How can I "fire and forget" a task without blocking main thread?-CodePudding

The bounty expires in 4 days. Answers to this question are eligible for a 50 reputation bounty. Rami Awar is looking for an answer from a reputable source:

I think this is a problem that could benefit many people in the python community as it's a way to run code snippets in the background within any context, not just a web server. I expect async and multiprocessing/multithreading knowledge and an answer that specifies the best approach needed here and why it's the best.

What I have in mind is a very generic BackgroundTask class that can be used within webservers or standalone scripts, to schedule away tasks that don't need to be blocking.

I don't want to use any task queues (celery, rabbitmq, etc.) here because the tasks I'm thinking of are too small and fast to run. Just want to get them done as out of the way as possible. Would that be an async approach? Throwing them onto another process?

First solution I came up with that works:

# Need ParamSpec to get correct type hints in BackgroundTask init
P = ParamSpec("P")


class BackgroundTask(metaclass=ThreadSafeSingleton):
    """Easy way to create a background task that is not dependent on any webserver internals.

    Usage:
        async def sleep(t):
            time.sleep(t)

        BackgroundTask(sleep, 10) <- Creates async task and executes it separately (nonblocking, works with coroutines)
        BackgroundTask(time.sleep, 9) <- Creates async task and executes it separately (nonblocking, works with normal functions)
    """

    background_tasks = set()
    lock = threading.Lock()

    def __init__(self, func: typing.Callable[P, typing.Any], *args: P.args, **kwargs: P.kwargs) -> None:
        """Uses singleton instance of BackgroundTask to add a task to the async execution queue.

        Args:
            func (typing.Callable[P, typing.Any]): _description_
        """
        self.func = func
        self.args = args
        self.kwargs = kwargs
        self.is_async = asyncio.iscoroutinefunction(func)
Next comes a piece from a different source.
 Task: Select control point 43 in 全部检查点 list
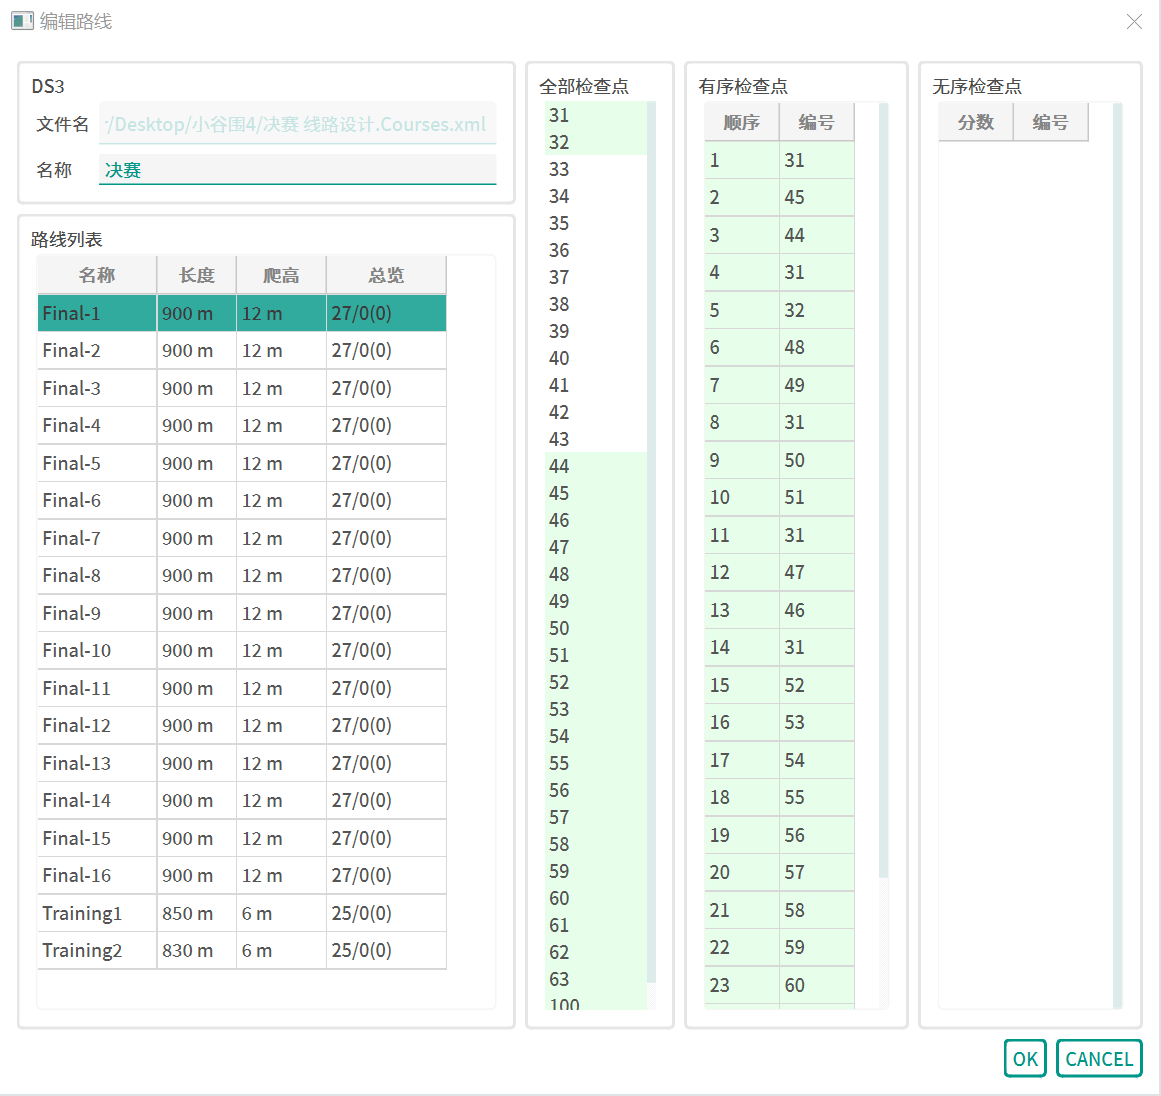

    async def __call__(self) -> None:
        if self.is_async:
            with self.lock:
                task = asyncio.create_task(self.func(*self.args, **self.kwargs))
                self.background_tasks.add(task)
                print(len(self.background_tasks))
                task.add_done_callback(self.background_tasks.discard)

        # TODO: Create sync task (this will follow a similar pattern)


async def create_background_task(func: typing.Callable[P, typing.Any], *args: P.args, **kwargs: P.kwargs) -> None:
    b = BackgroundTask(func, *args, **kwargs)
    await b()


# Usage:
async def sleep(t):
    time.sleep(t)

await create_background_task(sleep, 5)

I think I missed the point by doing this though. If I ran this code along with some other async code, then yes, I would get a performance benefit since blocking operations aren't blocking the main thread anymore.

I'm thinking I maybe need something more like a separate process to handle such background tasks without blocking the main thread at all (the above async code will still be run on the main thread).

Does it make sense to have a separate thread that handles background jobs? Like a simple job queue but very lightweight and does not require additional infrastructure?

Or does it make sense to create a solution like the one above?

I've seen that Starlette does something like this (https://github.com/encode/starlette/blob/decc5279335f105837987505e3e477463a996f3e/starlette/background.py#L15) but they await the background tasks AFTER a response is returned.

This makes their solution dependent on a web server design (i.e. doing things after response is sent is OK). I'm wondering if we can build something more generic where you can run background tasks in scripts or webservers alike, without sacrificing performance.

Not that familiar with async/concurrency features, so don't really know how to compare these solutions. Seems like an interesting problem!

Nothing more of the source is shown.